Lisa represents and advises Liebert Cassidy Whitmore clients in all matters pertaining to labor and employment law. She represents LCW clients in employment litigation throughout the state and advises clients on issues ranging from state and federal wage and hour law compliance to the interactive process to the mandates of the Meyers-Milias-Brown Act.

Lisa has appeared in state and federal courts throughout the Bay Area, as well as before the California Labor Commissioner, the Equal Employment Opportunity Commission, and the California Commission on Teacher Credentialing. Prior to joining LCW, Ms. Charbonneau represented private employers and public and private employees in litigation matters ranging from wage and hour class actions to public employee dismissal proceedings to individual discrimination lawsuits.

Lisa received her JD from U.C. Hastings College of the Law in 2006 and was admitted to the California State Bar in December of that year. While at Hastings, Lisa served as an Equal Justice America fellow and received a grant to work on community economic development issues for the City of Detroit.

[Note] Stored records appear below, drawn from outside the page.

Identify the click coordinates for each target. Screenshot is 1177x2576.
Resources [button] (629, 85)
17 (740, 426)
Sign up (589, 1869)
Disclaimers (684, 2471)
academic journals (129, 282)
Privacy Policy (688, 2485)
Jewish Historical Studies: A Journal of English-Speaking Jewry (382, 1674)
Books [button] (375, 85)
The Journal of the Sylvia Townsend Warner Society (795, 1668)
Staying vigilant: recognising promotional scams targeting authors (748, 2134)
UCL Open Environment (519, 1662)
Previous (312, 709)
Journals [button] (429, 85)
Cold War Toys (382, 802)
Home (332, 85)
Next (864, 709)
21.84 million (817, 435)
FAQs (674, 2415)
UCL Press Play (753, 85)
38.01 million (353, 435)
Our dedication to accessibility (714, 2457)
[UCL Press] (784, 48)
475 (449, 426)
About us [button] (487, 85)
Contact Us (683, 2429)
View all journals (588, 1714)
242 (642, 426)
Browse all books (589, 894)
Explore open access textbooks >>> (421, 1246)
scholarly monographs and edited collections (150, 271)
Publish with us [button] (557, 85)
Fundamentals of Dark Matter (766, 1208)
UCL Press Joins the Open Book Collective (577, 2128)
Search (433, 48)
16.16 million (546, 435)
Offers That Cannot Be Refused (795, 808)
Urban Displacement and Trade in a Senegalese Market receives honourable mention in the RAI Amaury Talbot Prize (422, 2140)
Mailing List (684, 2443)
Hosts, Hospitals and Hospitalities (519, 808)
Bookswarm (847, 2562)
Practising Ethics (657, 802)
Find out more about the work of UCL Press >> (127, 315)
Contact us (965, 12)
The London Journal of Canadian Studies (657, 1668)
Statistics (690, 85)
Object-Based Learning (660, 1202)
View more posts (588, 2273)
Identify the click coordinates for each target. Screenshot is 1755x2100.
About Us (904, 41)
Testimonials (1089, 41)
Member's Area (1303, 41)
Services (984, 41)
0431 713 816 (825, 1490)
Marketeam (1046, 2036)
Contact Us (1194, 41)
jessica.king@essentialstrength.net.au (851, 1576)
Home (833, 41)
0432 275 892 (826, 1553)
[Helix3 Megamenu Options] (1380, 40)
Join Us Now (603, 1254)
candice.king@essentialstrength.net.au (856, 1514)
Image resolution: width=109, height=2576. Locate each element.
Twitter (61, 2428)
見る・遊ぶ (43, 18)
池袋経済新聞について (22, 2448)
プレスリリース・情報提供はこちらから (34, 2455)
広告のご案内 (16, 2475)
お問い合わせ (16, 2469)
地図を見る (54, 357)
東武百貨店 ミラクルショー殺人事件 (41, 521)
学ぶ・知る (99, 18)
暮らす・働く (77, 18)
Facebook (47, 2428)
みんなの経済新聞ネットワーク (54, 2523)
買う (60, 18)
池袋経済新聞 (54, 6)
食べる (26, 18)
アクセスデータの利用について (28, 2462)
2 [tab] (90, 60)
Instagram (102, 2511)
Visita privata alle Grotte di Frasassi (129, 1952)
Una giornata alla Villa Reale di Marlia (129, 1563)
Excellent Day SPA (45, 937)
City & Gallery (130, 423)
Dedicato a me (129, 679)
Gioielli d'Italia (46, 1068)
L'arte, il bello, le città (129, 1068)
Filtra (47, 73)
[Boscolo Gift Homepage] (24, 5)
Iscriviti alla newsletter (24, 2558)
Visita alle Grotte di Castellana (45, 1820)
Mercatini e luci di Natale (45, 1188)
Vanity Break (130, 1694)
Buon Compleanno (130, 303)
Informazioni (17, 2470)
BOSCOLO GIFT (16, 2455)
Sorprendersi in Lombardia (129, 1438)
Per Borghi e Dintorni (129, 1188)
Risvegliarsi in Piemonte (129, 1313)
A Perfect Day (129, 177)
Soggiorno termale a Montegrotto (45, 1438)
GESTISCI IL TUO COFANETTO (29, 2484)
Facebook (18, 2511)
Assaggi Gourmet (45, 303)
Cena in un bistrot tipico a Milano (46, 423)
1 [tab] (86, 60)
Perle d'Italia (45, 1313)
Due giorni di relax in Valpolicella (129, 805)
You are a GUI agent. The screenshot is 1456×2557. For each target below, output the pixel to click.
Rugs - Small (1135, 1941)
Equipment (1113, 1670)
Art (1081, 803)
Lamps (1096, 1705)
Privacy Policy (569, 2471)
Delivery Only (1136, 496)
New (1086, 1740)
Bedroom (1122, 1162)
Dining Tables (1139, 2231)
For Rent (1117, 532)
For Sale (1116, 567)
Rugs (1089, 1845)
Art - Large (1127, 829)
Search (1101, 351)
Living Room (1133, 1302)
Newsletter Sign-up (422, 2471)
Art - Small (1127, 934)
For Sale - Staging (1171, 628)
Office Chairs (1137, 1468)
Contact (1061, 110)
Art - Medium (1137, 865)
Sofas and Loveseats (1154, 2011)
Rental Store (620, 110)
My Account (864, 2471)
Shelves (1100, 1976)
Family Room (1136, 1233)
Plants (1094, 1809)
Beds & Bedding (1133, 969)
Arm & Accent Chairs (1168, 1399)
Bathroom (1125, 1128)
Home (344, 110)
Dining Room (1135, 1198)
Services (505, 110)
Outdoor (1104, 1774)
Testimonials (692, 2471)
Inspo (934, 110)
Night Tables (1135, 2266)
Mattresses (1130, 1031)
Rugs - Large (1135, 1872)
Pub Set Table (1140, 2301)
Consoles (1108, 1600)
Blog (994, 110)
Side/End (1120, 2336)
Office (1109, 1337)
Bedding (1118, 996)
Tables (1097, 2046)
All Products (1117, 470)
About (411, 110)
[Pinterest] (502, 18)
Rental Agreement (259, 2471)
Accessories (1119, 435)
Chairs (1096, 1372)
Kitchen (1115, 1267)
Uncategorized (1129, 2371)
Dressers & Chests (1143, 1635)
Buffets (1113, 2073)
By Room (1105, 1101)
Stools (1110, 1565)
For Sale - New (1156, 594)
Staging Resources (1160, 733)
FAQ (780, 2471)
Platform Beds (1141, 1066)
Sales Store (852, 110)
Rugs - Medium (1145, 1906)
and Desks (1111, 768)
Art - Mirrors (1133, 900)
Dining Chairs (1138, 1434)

Lisa earned her Bachelor of Arts with Honors in Government from Wesleyan University in Middletown, Connecticut, and soon after that worked at a political magazine, The American Prospect, until she began to pursue her law degree.

Lisa was recognized as a “Rising Star” by Northern California Super Lawyers in 2012, 2013 and 2014, and in 2010 received a Community Partner Award for pro bono work with the Transgender Law Center in San Francisco, California. She is a member of the California State Bar’s Litigation Section and Women Lawyers of Alameda County.